Moreover, the protestant's expert has opined that the Negro Marquina stones "would be considered marble from a commercial point of view. The primary use of these rocks is apparently as polished stone, the most critical part of the definition of marble." As stated previously, to determine the proper tariff classification, Customs uses the commonly-accepted geological definition of stones. We do not accept marble's "commercial" definition of polished limestone or limestone capable of taking a polish which is espoused by the protestant.

Additionally, the protestant's expert opines that "a purely scientific definition is unfortunately ambiguous and presumable should not be used in the present context." We do not agree.
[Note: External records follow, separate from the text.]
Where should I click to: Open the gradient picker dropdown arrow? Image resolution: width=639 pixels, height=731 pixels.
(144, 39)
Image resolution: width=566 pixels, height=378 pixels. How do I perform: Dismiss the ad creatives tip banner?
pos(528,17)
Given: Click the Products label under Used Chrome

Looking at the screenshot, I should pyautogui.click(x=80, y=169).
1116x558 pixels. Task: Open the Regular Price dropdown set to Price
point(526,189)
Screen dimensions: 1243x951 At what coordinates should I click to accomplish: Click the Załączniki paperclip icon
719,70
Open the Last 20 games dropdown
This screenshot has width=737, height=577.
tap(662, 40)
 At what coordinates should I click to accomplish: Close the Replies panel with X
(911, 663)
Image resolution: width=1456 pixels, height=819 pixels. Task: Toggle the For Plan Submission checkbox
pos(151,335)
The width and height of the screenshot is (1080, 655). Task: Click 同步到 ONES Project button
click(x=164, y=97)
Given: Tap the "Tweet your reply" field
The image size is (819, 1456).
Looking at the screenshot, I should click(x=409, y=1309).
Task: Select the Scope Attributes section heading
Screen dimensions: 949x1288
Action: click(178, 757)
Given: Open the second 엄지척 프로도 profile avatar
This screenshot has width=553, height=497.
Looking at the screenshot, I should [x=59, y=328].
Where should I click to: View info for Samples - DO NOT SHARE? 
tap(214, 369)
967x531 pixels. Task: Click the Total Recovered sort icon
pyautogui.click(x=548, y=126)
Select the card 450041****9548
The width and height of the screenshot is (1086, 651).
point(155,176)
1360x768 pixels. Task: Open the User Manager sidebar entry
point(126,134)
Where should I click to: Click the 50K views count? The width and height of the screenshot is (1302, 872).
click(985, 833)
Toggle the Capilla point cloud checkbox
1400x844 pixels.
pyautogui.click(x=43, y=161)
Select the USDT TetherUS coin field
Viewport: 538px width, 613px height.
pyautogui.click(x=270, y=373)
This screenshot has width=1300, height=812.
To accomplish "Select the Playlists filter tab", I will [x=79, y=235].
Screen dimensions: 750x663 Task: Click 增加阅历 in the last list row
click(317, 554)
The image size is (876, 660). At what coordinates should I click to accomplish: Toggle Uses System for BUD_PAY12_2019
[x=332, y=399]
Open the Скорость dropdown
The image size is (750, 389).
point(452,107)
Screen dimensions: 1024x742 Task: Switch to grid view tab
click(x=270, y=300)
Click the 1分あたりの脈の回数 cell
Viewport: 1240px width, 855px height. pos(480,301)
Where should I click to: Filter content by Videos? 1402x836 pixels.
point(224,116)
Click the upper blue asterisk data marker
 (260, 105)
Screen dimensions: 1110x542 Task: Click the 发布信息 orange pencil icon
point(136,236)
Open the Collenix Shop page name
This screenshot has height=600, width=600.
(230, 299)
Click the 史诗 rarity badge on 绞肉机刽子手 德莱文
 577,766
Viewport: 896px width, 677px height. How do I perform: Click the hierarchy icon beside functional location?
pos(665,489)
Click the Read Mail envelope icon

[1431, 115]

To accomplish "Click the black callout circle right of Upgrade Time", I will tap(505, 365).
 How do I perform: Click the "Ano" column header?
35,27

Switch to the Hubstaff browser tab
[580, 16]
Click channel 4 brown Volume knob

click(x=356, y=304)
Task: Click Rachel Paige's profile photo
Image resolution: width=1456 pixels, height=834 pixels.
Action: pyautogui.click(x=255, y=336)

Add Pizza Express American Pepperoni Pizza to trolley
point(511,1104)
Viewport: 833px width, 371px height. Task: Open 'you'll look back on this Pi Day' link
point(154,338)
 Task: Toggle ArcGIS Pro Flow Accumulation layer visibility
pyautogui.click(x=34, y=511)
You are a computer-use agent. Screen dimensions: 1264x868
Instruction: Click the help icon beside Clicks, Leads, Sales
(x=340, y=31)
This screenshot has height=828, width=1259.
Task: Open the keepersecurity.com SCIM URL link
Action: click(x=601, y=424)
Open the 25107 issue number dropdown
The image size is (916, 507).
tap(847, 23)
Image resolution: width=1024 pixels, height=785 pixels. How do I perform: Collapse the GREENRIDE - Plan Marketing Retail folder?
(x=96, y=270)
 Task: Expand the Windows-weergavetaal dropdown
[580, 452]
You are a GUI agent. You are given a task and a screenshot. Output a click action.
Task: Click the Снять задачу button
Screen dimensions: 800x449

Geologically, marble is a metamorphic rock resulting from the recrystallization of limestone. While limestone is a sedimentary rock possessing a great deal of fossil material, marble is a metamorphic rock with a high degree of crystallinity. Customs Laboratory has found numerous occasions that Negro Marquina does not possess the degree of crystallinity required of geological marble. Therefore, it is not classifiable as marble under subheading 6802.91.05, HTSUS


The geological definition is used in determining the proper tariff classification of stones under the HTSUS. Therefore, the Negro Marquina stones were properly classified under subheading 6802.92.00, HTSUS, which provides for "...Other...Other calcareous stone."

This protest should be denied. A copy of this decision should be attached to the Customs Form 19 and provided to the protestant as part of the notice of action on the protest.